Last year, the outgoing Russian ambassador asked the Ministry of Foreign Affairs to stop Vietnamese people from renting bikes to tourists who lacked proper driver's licenses.
“We have a few deaths every year,” a Russian consular staffer told me. “We advise all our citizens and travel companies not to drive in Vietnam without paperwork or a sense of the traffic.”
I had both of those things.
But they hardly seemed necessary.
Every day, loads of unlicensed bright-eyed 23 year-olds arrive eager to “do” the Ho Chi Minh Road.
They come clad in elephant print yoga pants and muscle shirts hoping to fulfill dreams inspired by blog posts, Youtube montages or sweet nothings overheard in Cambodian guest houses. To record every second of this life-altering experience, many strap Go-Pro cameras to their heads and chests.
Whence this desire to cross Vietnam on two-wheels?
“It was Top Gear that did it,” said Chris McBride, a muscular young Englishman working the desk of Flamingo Travel—which has rented motorbikes to tourists for 15 years now. “Now it's become famous to come here and buy a bike.”
The 2010 episode that started it all followed three of England's richest idiots as they set out on busted motorbikes conspiring to prank one another into injury, humiliation or worse. The Vietnamese government banned the episode, but not before it created a whole economy based on bad decisions.
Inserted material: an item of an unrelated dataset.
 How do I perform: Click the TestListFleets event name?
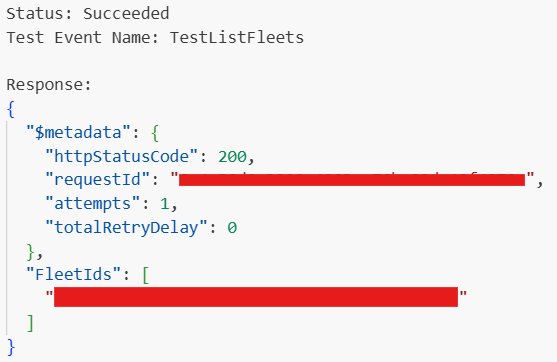pos(237,38)

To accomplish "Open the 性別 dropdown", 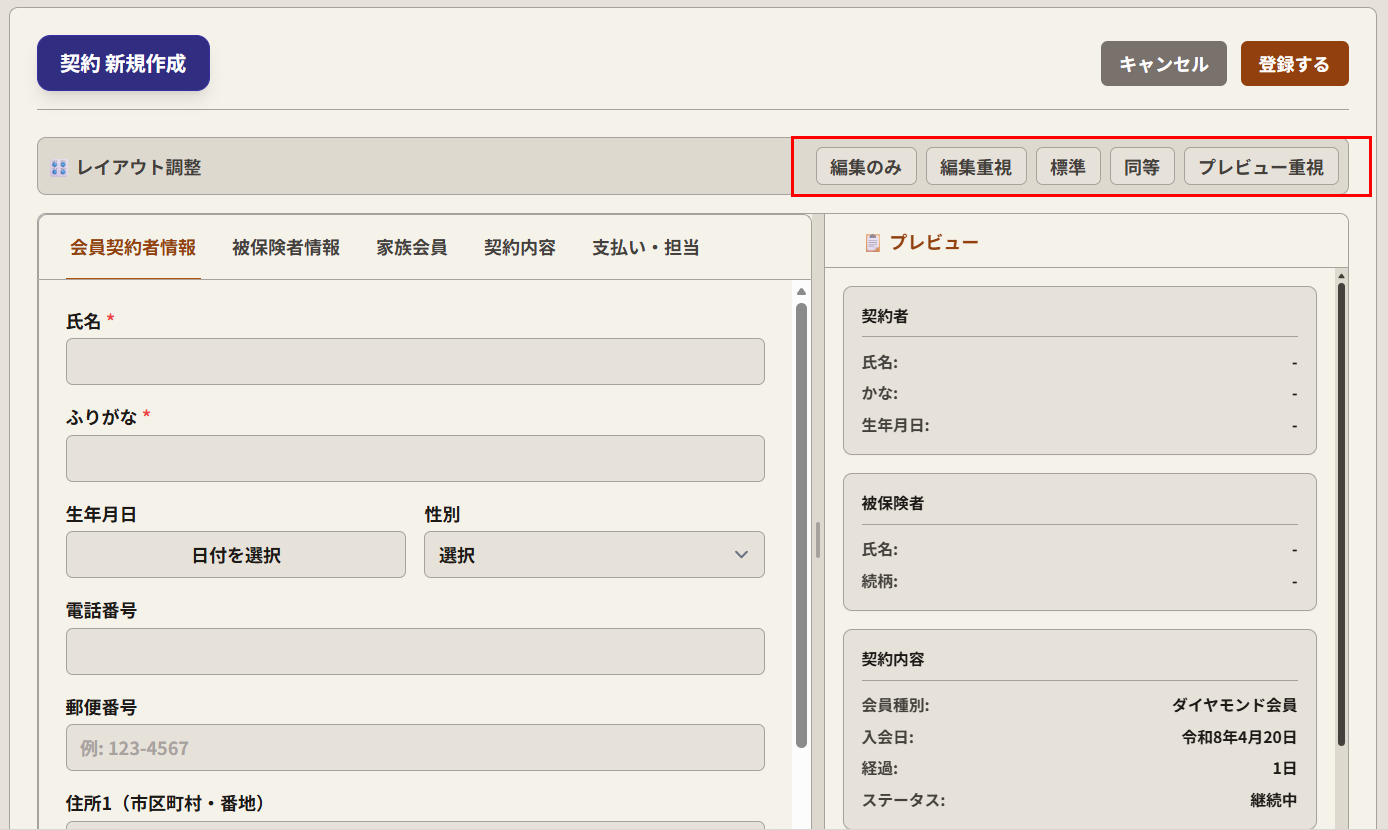I will pyautogui.click(x=594, y=555).
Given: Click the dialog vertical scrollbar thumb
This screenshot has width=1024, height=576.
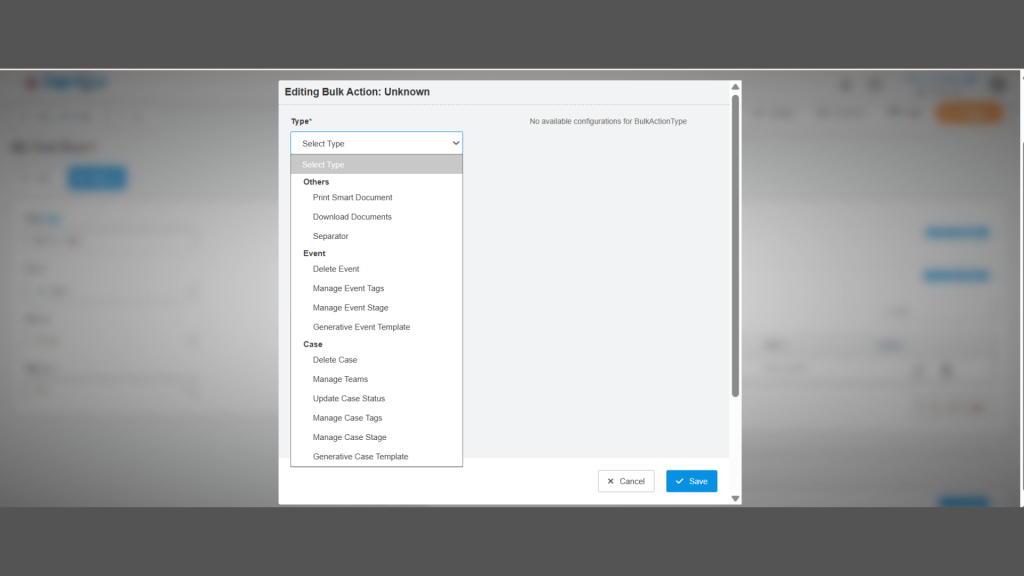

Hanoi's central districts now abound with motorbike rentals, backpacking hostels and English-speaking mechanics all hoping to outfit the flood of young adventurers throwing caution to the wind.
McBride came over in 2012, bought a Honda Win (or one of its many imitations) and drove from North to South. He estimates that ten to fifteen people leave Hanoi, every day, to do the exact same thing.
McBride also hasn't had a customer die on him. Cluelessness, he suggested, prevents many from engaging in behavior that qualified as truly stupid.
“I think, if anything, sometimes the lack of experience can help make you more cautious,” he said while declining to guess how many inches of skin or teeth these travelers leave behind.
“We've never had a client accident in Vietnam,” said James Barbush whose company, Remote Asia leads 60-100 motorbike tours here a year. “We never had a client fatality in Vietnam. It's an urban myth...”
Khuat Viet Hung, the executive vice chairman of the National Traffic Safety Committee also deemed the Ho Chi Minh Road a safe place for tourists.
“Driving [the Ho Chi Minh Road] and seeing the sights along the way is becoming more attractive,” he said over tea at his office at the Ministry of Transportation. “In my understanding, it's quite safe.”
But safety is a relative concept.
Hung was in the process of appealing a World Health Organization announcement that 20,000 Vietnamese had died in road accidents during 2014. By his count, it was closer to 9,000.
A WHO staffer, reached by phone, claimed Hung's figures relied on police reports, which only account for those found dead in the road.
“Those figures don't take into account when, say, someone is injured so badly that doctors send them home to die,” he said.
Hung never responded to an email about that claim and so the dispute fizzled without resolution.
For any Americans reading this, that means that over three 9/11s either do or don't happen on Vietnam's roads every year—depending on whom you ask.
But, hey, it's not Colombia. So I decided to take the trip.
To hedge my bets, I decided to only drive one-way wearing sets of flimsy plastic knee and elbow pads that had become de rigeur among the backpacking set.
Just after Tet, I loaded my bike onto a train and trust fell into Vietnam.
The trip went smoothly except for the 13-hour delay just outside Hue.
A train in Quang Binh smashed into a truck trying to scoot over the tracks.
Everyone survived, save the conductor, who was presumably pulled off the tracks with the wreckage to keep traffic moving.